Yesterday I managed to attend one of Washington's famed breakfast briefings, conducted at the charming Capital Hill home of a p.r. firm head. The speaker was Professor Elizabeth Warren, who's now at Harvard Law and also chairs the panel named to oversee the administration of the TARP--the bailout money that started under Paulson/Bush last fall for the banks.
Professor Warren has previously taught at Penn and Texas law schools and is regarded as the preeminent figure in bankruptcy law and policy today. This has always been an interest of mine, going back to my time with the U.S. Trustees and even in practice--and the courses I had with the likes of Vern Countryman and Peter Coogan. She was talking off the record but said little of direct interest relating to the oversight work, which is the sensitive part of her charge.
She quite clearly outlined the three things that had weakened regulation enough to cause the disaster. First, the regulatory process had been weakened by easing of restrictions and rules such as the repeal of the Glass-Steagall Act separating investment and commercial banks; second, the enforcement mechanisms has been weakened by nonuse and by indications from top policymakers that strict enforcement was not appropriate; and third, the regulatory scheme was not extended to cover new "financial products" such as derivatives, and in fact, these were carefully excluded from its coverage.
Then she observed that one thing that might have prevented the subprime mortgage crisis was the barring of collection of prepayment penalties on mortgages. Apparently the enticingly low rates offered were only to sucker people in, after which rates rose and prepayment penalties made getting out more difficult.

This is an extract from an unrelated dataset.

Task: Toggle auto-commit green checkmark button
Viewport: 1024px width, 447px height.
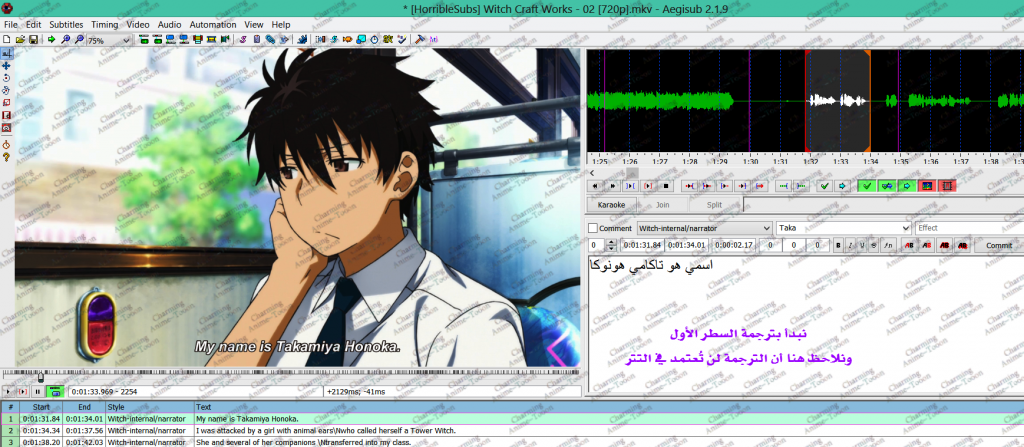Action: click(865, 185)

I keep wondering if we will really get reform with the same people from Wall Street running the financial area of the government as who got us into this, at least in part. In short, Larry Summers was wrong about deregulation. And Bob Rubin and proteges also were wrong. (It's interesting that no one mentions those "sages" of anti-regulation itself, such as Murray Weidenbaum--they deserve to get relocated to one of Dante's lower circles...)
I also only place a small amount of blame on the SEC. When everyone in power--including the commissioners--preaches non-regulation and non-enforcement, it takes a lot to persevere when whistle-blowers or just people doing their job are not well protected. Also, I recall back when in practice I worked with people who had previously been at the SEC. It was a club of its own--and it probably would have taken enormous courage to take on a member in good standing, as evidenced by his membership on key SEC committees and chairmanship of NASD--such as Bernie Madoff. Notice how you see no columnists among those who preached deregulation talking about that now.